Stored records
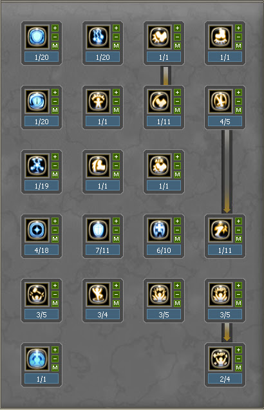
Task: Click the hammer skill icon at 3/5
Action: coord(37,294)
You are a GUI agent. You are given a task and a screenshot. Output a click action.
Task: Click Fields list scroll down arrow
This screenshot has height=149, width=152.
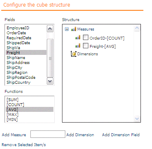[x=50, y=81]
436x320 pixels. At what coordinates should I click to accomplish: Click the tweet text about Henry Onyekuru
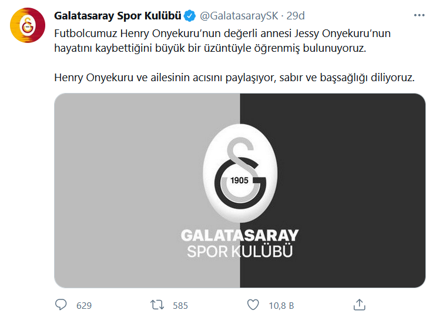(223, 41)
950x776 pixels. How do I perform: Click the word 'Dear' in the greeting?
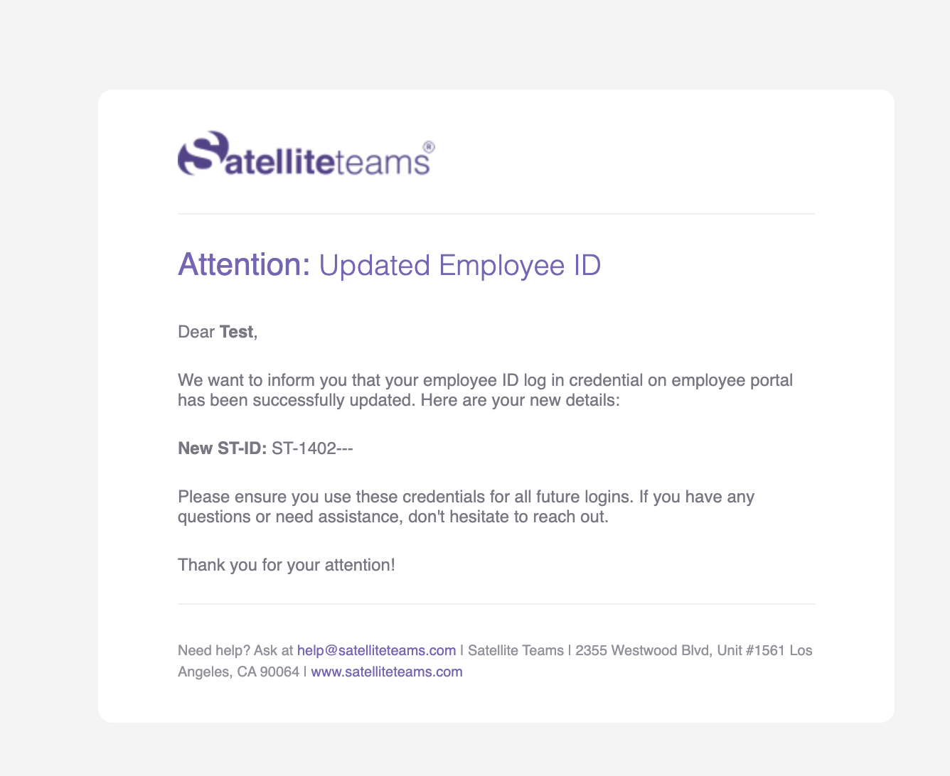pyautogui.click(x=196, y=332)

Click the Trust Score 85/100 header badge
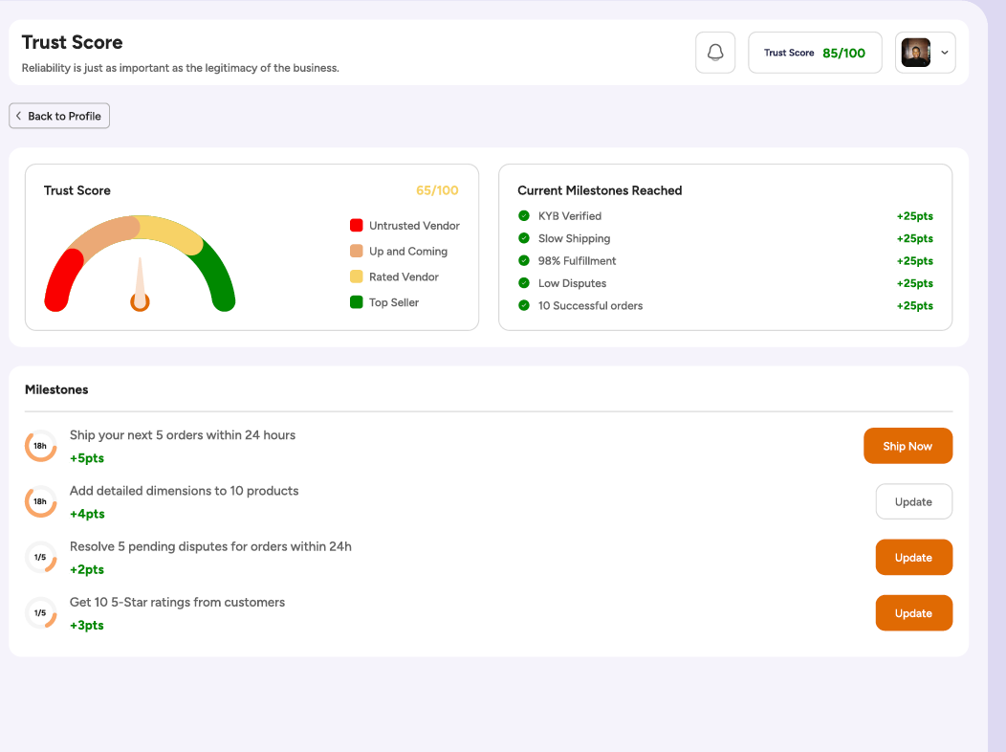[815, 53]
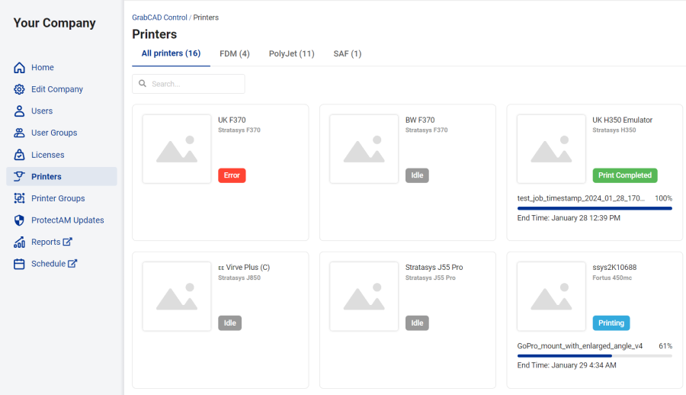Viewport: 686px width, 395px height.
Task: Switch to the FDM (4) tab
Action: tap(234, 53)
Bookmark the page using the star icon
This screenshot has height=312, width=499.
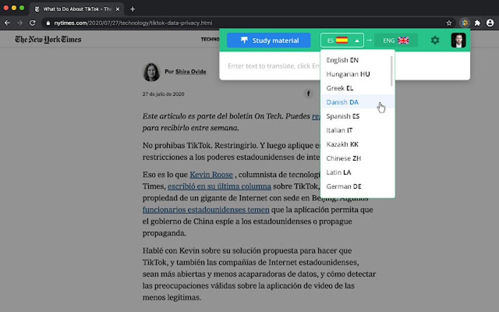pyautogui.click(x=449, y=22)
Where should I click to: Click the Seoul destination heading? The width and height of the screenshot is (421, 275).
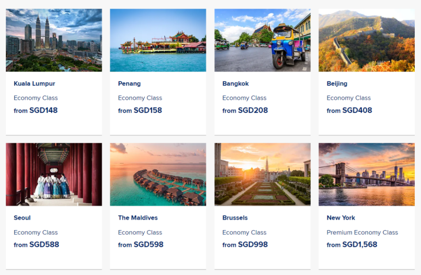(x=22, y=217)
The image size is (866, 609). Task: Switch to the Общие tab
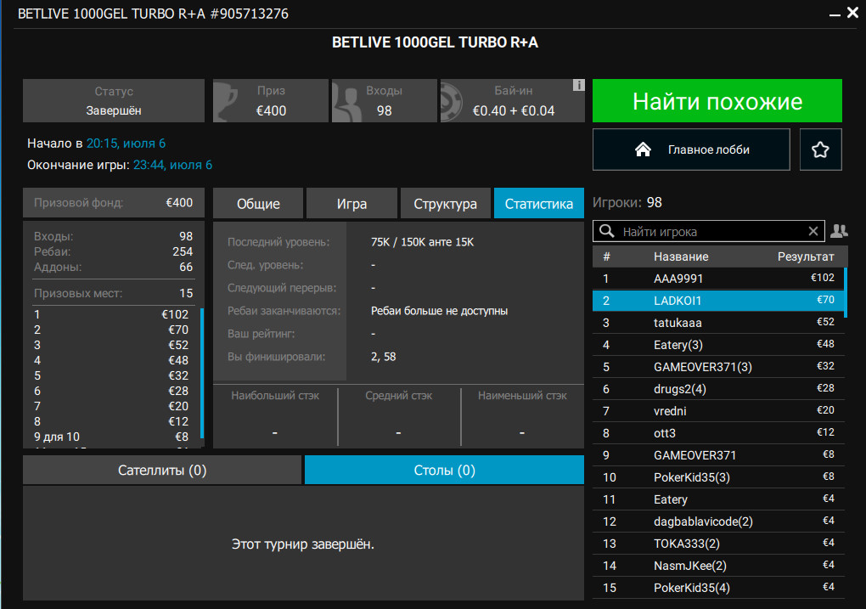tap(258, 204)
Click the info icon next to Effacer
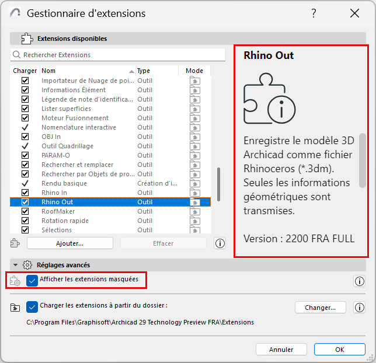The image size is (376, 363). [220, 243]
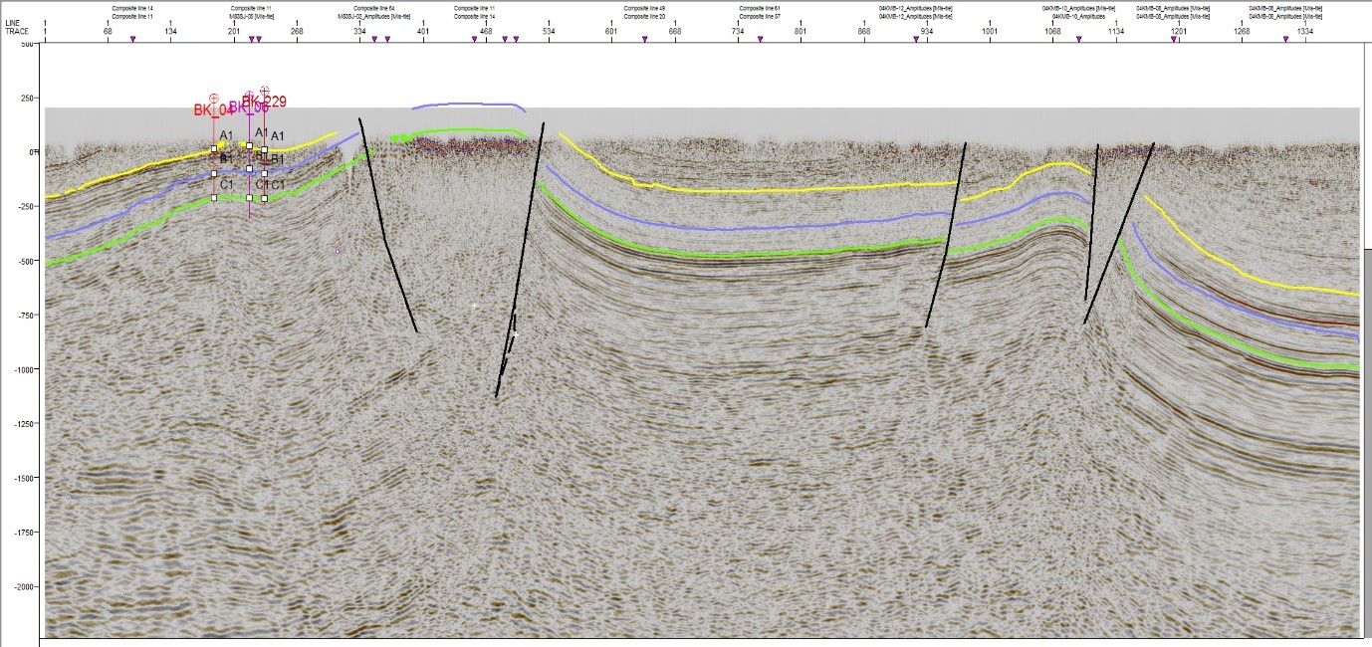Click intersection triangle below 04KMB-10_Amplitudes label
This screenshot has height=647, width=1372.
1078,39
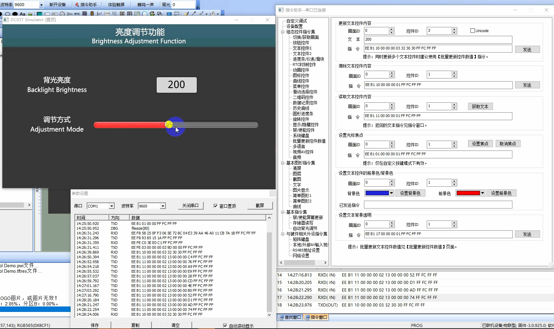Disable 自动滚动显示 auto-scroll checkbox
554x329 pixels.
[x=225, y=326]
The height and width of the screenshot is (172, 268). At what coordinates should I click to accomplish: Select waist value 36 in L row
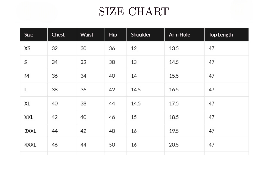coord(83,90)

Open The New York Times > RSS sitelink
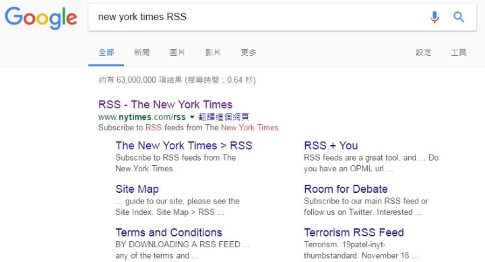[x=184, y=146]
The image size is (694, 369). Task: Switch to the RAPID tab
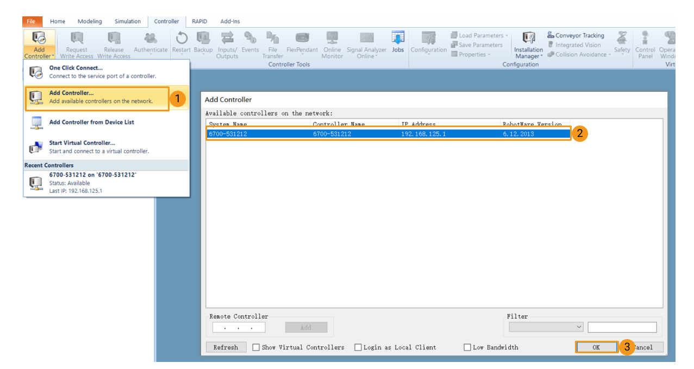pyautogui.click(x=199, y=22)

YOUR INSTRUCTIONS:
Repeat, exactly and only, the lines from the one containing "You are a GUI" through the final line of the data, both ends included, leaving out any picture.

WORKED SOLUTION:
You are a GUI agent. You are given a task and a screenshot. Output a click action.
Task: Click Fields list scroll down arrow
This screenshot has height=149, width=152.
[x=50, y=81]
436x320 pixels. At what coordinates should I click to accomplish: Click the tweet text about Henry Onyekuru
(223, 41)
950x776 pixels. How do I perform: Click the word 'Dear' in the greeting?
pyautogui.click(x=196, y=332)

Click the Trust Score 85/100 header badge
[815, 53]
Viewport: 686px width, 395px height.
Task: Switch to the FDM (4) tab
Action: tap(234, 53)
Bookmark the page using the star icon
This screenshot has height=312, width=499.
pyautogui.click(x=449, y=22)
Where should I click to: Click the Seoul destination heading? The width and height of the screenshot is (421, 275).
(x=22, y=217)
The image size is (866, 609). Task: Switch to the Общие tab
tap(258, 204)
Click the info icon next to Effacer
The image size is (376, 363). [220, 243]
Click intersection triangle below 04KMB-10_Amplitudes label
This screenshot has height=647, width=1372.
1078,39
Disable 自动滚动显示 auto-scroll checkbox
554x329 pixels.
[x=225, y=326]
The height and width of the screenshot is (172, 268). At what coordinates should I click to accomplish: Select waist value 36 in L row
coord(83,90)

Open The New York Times > RSS sitelink
[x=184, y=146]
The image size is (694, 369). Task: Switch to the RAPID tab
pyautogui.click(x=199, y=22)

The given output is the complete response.